Nagata is a retired graphic designer artist, and an active community member with regards to
maintaining and reviving the history of the Japanese community in Salt Lake City. The first
question asked during the interview with Mr. Nagata was “Where were you born?”. He
immediately began a narrative about his short journey from being born in Santa Monica,
California, to moving to Berkeley, to being “incarcerated not due to being spies, but to being
Japanese”, all at the young age of 7 years old. Nagata speaks of uncomfortably living in a horse
stall while the Topaz internment camp was still being built. He describes an “unpleasant” train
ride of 16 miles out to the desert of Delta. He was incarcerated for three and a half years and
lived in a one room barrack with his family, without walls. Blankets held up with strings turned
into their walls. With this statement, Nagata follows by saying that it was an incredibly
unpleasant time and living situation.
The trauma which followed the months of being incarcerated forever changed Nagata’s
life after his family relocated to Salt Lake City. His mother became so depressed that she could
not function as a human being. Nagata states, “although she was with us, she wasn’t a mother.

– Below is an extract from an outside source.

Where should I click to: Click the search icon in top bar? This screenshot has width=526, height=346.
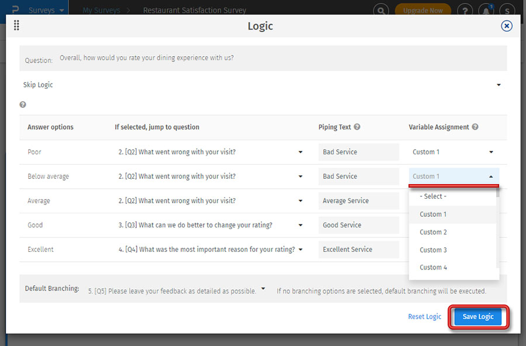(x=381, y=11)
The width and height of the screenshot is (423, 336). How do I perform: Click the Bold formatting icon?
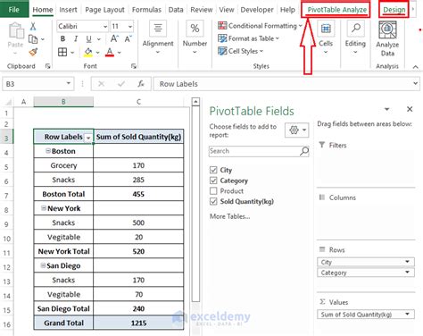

She was depressed and sick”. Because it was difficult for his father to work and take care of two
children, Nagata and his sister were sent to St. Anne’s Orphanage on 2100 South and 400 East.
This was the most structured part of Nagata’s life, and he was grateful for the stability it
provided him with. He does, however, express that his education wasn’t “up to par”. Nagata
expresses the effect of incarceration on his consciousness and perception of self and says “We
tried to be as civilized as we could”, delivering both the effect of discrimination on behavior, as
well as a reflection of attitudes of the older Japanese generation referred to as “shikataganai".
This attitude of passiveness was described in a letter to the City from the Japanese Community
Preservation Committee:
Many of our own Japanese traditions have impacted the Japanese Community in the past.
One such tradition is "shikataganai" or realistic resignation, no opposition, no objection, no
sign of displeasure-just stoic acceptance. Another is "gaman" or endure at all costs all that
comes your way. The newer Nikkei or Japanese American generations are not so easily taken by
these traditions of our past. Unlike the generation that appeared to passively "accept'' the mass
evacuations from the West Coast during World War II, the younger Nikkei will take a strong and
aggressive stance to prevent any unjust encroachment on our Community. One cannot put a
price on the loss of our heritage, our culture and now the loss of a safe and quiet spiritual
gathering place. The Japanese Community will relentlessly seek fairness under the law.”
Nagata mourns the effect taken on his family through internment. “We lost our homes, we lost
our cars, we lost our business, we lost everything”. Additionally, all of their belongings were
stored in warehouses which were later burglarized. He sums up his narrative on internment by
stating that internement was “a sad history of constitutional rights of American citizens” and how
devastating it was that Japanese people were associated with the people who bombed Pearl
Harbor and “declared guilty because of their race. He recognizes the issues of assimilation,
citizenship, and racism today by acknowledging that “Muslims today are going through the same
scrutiny” and expresses a fear of history repeating itself in certain ways and attitudes.
Transition from Topaz to Japantown
Life after Topaz saw many Japanese—previously living in California—joining the
community in Japantown, as well as a number of the soldiers from the U.S. Army’s majority
Japanese 442nd Infantry Regiment who, while being treated in Utah hospitals, experienced the
hospitality of this community. In 1950, the first of the Issei received their American citizenship.
As new generations of Japanese Americans found themselves engrained in communities
throughout Salt Lake City, these Issei remained the primary residents of a neighborhood still
housing bustling retail shops and two cultural hubs—the Buddhist and Christian churches.